‘Ladies Of The Canyons’ Author Speaks At Mesa Public Library Thursday

Author Lesley Poling-Kempes. Courtesy/MPL

LIBRARY News:

Lesley Poling-Kempes is the featured author in this month’s Authors Speak lecture at 7 p.m. Thursday, Oct. 22 at Mesa Public Library.

Her most recent work is the book “Ladies of the Canyons,” which chronicles the lives of four women who affected the cultural life of New Mexico in a profound way in the early 20th Century.

“Ladies of the Canyons” tells the story of women who left the security and comforts of genteel Victorian society and journeyed to the American Southwest in search of a wider view of themselves and their world. Educated, restless and inquisitive, Natalie Curtis, Carol Stanley, Alice Klauber and Mary Cabot Wheelwright each left behind the comforts and confines of upper-class American society to explore the land and cultures of the exotic Four Corners Indian Country.

Ladies of the Canyons book cover. Courtesy/MPL

They came into the Southwest between 1900 and1922, when the region’s indigenous people were undergoing cultural assault and intellectual scrutiny by the “civilized” world. Each of these women became preservationists of art and culture, years before these causes were recognized as American ideals.

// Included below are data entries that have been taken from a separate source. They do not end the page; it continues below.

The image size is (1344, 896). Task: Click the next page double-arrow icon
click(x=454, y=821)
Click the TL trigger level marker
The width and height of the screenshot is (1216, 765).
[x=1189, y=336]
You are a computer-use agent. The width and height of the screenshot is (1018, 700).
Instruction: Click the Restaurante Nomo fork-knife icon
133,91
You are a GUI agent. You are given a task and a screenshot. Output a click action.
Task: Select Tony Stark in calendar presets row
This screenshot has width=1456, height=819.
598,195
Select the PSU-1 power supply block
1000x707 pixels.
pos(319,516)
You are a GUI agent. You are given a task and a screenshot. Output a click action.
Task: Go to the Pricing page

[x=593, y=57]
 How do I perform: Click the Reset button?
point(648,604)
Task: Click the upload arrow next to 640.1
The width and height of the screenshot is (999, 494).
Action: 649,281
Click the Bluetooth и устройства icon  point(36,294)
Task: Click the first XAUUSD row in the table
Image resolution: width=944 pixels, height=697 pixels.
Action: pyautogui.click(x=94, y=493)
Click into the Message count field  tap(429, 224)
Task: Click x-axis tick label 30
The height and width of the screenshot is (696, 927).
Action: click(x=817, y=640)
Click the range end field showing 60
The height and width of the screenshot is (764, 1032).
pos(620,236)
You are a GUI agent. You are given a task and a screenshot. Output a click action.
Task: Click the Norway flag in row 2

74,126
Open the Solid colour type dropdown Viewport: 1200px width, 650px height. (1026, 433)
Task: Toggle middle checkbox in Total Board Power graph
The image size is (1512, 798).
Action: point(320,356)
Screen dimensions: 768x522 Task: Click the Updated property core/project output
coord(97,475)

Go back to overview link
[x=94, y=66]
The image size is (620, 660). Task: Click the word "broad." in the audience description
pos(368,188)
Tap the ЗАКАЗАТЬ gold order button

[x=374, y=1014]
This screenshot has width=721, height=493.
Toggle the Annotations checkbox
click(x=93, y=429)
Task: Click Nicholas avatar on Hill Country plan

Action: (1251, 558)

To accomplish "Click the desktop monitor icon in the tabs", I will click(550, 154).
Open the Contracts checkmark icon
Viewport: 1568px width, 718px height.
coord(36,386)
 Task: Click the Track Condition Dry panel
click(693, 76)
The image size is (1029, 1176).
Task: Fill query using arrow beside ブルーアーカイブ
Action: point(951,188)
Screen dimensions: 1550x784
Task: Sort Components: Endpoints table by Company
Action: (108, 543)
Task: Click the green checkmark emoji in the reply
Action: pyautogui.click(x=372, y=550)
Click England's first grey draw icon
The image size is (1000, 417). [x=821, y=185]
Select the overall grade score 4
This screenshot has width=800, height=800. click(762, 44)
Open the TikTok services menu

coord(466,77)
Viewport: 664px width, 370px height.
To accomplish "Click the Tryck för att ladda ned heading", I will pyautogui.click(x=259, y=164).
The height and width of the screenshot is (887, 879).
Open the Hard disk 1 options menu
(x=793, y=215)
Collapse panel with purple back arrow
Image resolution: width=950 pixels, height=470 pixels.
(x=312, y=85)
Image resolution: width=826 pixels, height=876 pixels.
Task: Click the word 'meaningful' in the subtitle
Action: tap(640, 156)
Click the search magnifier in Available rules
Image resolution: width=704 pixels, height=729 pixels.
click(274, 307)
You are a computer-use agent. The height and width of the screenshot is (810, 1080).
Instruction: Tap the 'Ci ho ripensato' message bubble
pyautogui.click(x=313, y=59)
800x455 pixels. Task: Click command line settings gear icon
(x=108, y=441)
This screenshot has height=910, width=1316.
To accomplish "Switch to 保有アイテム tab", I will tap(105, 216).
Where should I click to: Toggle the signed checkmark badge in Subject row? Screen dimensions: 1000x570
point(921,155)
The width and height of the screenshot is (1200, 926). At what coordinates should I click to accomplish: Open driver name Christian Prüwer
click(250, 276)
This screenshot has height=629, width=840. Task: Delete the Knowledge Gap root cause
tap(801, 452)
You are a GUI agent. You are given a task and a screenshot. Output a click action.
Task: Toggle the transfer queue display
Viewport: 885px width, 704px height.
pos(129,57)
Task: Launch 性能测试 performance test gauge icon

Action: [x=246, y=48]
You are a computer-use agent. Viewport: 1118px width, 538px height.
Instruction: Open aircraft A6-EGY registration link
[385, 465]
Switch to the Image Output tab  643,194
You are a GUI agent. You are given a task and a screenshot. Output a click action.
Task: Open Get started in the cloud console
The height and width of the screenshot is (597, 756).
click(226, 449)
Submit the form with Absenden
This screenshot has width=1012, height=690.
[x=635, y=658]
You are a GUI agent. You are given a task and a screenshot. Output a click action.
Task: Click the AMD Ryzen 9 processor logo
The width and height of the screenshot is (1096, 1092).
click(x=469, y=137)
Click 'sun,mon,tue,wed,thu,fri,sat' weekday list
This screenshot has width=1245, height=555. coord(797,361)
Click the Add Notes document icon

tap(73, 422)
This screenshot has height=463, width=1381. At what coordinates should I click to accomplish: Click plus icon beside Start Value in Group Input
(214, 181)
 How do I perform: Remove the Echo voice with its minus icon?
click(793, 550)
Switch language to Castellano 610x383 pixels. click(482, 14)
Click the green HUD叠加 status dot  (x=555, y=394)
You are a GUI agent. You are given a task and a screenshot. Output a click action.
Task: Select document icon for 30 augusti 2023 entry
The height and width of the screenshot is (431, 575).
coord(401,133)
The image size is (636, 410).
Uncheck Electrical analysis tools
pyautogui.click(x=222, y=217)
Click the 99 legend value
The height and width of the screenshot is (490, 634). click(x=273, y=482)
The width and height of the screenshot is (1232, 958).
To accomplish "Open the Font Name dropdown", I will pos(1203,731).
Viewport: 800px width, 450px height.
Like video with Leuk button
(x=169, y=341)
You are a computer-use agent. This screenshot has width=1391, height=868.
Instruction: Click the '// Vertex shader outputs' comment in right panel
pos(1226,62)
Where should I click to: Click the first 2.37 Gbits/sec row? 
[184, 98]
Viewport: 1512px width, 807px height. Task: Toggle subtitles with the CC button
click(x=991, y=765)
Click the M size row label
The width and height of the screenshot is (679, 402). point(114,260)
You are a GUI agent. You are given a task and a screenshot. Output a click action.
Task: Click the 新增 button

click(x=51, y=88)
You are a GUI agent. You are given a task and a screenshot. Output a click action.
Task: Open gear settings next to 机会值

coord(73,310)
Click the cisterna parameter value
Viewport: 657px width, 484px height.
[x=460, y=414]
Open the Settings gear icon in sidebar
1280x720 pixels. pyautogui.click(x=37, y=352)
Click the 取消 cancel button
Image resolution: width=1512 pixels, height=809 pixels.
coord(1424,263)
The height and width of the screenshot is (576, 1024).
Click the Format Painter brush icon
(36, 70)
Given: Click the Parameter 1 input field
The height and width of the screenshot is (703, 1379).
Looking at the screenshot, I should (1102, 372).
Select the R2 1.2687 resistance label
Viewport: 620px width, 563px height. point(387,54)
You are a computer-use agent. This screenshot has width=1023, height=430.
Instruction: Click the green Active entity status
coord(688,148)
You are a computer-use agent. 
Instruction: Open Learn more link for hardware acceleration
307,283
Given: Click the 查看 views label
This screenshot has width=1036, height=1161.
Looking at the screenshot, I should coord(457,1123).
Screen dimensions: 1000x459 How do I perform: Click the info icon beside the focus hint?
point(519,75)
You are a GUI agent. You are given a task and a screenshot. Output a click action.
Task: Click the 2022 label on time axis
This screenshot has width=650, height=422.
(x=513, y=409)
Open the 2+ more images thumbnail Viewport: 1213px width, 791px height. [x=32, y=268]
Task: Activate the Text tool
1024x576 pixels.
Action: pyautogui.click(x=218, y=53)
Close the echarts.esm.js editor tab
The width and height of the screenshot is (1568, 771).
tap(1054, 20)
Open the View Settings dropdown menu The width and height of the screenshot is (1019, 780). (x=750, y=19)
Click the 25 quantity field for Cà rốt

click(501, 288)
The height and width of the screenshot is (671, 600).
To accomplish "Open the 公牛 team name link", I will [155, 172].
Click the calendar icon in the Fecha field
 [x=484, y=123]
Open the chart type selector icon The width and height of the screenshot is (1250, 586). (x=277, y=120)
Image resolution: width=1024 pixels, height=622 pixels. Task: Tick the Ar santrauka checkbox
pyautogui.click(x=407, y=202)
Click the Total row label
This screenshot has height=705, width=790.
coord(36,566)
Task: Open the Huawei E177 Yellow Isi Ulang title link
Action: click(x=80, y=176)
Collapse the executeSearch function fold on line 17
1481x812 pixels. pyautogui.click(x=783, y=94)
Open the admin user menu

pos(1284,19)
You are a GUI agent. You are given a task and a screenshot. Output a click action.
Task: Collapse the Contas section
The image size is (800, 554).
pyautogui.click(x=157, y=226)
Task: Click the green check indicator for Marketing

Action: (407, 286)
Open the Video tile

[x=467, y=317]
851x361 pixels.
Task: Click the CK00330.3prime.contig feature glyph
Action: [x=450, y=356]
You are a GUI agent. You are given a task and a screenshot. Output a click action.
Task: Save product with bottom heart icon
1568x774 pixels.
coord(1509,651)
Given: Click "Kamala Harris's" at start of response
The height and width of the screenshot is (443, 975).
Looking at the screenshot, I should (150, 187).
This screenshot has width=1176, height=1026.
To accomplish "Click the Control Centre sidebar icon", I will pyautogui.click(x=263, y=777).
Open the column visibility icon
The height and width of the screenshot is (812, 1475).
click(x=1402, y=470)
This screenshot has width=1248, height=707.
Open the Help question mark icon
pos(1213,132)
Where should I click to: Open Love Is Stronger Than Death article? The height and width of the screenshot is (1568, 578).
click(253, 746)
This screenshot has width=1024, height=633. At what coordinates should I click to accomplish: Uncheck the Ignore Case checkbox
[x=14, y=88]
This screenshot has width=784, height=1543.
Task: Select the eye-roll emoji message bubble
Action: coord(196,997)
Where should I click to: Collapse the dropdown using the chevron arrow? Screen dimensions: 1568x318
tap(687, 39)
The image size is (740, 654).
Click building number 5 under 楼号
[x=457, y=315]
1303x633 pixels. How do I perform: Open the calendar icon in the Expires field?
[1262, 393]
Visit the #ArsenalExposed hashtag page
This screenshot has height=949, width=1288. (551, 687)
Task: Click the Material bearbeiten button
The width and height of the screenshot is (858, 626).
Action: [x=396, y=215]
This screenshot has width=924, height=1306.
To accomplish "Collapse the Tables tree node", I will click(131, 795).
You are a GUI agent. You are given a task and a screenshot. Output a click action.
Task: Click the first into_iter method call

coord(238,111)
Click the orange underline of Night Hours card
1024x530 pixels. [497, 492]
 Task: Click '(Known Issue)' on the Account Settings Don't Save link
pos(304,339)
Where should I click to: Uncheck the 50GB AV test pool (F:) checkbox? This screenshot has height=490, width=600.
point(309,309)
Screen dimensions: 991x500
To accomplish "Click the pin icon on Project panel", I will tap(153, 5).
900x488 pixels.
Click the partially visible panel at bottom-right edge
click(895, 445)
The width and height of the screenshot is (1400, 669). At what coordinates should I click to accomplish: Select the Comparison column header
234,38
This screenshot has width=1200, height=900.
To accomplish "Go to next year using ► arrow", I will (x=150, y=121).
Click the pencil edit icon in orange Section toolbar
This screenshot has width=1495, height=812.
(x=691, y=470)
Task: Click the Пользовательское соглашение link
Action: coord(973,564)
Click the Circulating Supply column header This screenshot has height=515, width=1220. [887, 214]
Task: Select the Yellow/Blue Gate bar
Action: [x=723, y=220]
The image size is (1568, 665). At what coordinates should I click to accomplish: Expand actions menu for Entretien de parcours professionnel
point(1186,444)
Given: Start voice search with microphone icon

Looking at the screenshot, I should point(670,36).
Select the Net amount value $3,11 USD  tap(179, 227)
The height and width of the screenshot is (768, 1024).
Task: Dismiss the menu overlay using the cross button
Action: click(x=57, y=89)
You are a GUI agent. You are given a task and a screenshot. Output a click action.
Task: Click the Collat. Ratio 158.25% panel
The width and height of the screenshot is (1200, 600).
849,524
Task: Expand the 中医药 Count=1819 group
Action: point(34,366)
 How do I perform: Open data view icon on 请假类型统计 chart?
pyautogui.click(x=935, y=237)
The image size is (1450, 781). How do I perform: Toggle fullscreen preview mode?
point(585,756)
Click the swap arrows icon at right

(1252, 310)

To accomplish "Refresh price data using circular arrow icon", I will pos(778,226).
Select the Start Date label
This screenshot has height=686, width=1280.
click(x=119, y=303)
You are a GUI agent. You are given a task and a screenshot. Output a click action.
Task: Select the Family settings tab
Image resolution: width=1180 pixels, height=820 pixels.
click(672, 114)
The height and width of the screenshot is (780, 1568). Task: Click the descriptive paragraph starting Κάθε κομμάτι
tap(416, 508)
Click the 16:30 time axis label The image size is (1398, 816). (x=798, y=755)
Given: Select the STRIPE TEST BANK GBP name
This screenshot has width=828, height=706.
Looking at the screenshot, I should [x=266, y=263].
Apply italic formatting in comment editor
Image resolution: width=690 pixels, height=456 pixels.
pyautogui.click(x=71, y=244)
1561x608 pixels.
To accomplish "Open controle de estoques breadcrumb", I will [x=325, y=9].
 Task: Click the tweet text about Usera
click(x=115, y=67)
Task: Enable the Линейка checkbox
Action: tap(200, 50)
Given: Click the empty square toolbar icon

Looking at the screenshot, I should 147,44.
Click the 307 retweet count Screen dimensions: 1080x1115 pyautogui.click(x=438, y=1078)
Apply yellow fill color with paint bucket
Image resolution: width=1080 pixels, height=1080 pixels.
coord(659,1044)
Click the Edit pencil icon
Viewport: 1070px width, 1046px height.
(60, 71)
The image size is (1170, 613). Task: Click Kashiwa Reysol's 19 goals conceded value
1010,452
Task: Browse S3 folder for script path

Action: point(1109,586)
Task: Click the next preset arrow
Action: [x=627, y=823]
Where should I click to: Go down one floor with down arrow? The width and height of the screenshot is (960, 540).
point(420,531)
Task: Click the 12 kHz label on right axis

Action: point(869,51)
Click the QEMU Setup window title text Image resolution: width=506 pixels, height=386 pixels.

Their friends included Louisa Wade Wetherill, Alice Corbin Henderson, Mabel Dodge Luhan, Elsie Clews Parsons, Mary Austin and Willa Cather. Their adventures took them to Monument Valley and Rainbow Bridge, into Canyon de Chelly and the Grand Canyon, across the high mesas of the Hopi, and to the pueblos and the villages along the Rio Grande. Their saga includes Boston’s Brahmins, the Greenwich Village avant-garde, the building of San Diego’s Balboa Park, and the birth of Santa Fe’s art and literary colony.

Poling-Kempes is the author of both non-fiction and fiction about the Southwest. Her non-fiction includes The Harvey Girls, Ghost Ranch, Valley of Shining Stone: The Story of Abiquiu and Georgia O’Keeffe and New Mexico: A Sense of Place. Her first novel, Canyon of Remembering, was a Western Writers of America Spur Award finalist. Her second novel, Bone Horses, won the 2014 Willa Literary Award for Contemporary Fiction, and also won the 2013 Tony Hillerman Award for Best Fiction from the New Mexico Arizona Book Awards.

The Authors Speak Series is a monthly event featuring local and regional authors speaking about their writing on a variety of subjects such as local and state history, travel, outdoor activities, fiction, Native American history and culture, poetry and more. The series is funded by the Friends of the Los Alamos County Library System. The talks are free and begin at 7 p.m., on the fourth Thursday of each month, followed by the opportunity to meet the authors and enjoy refreshments.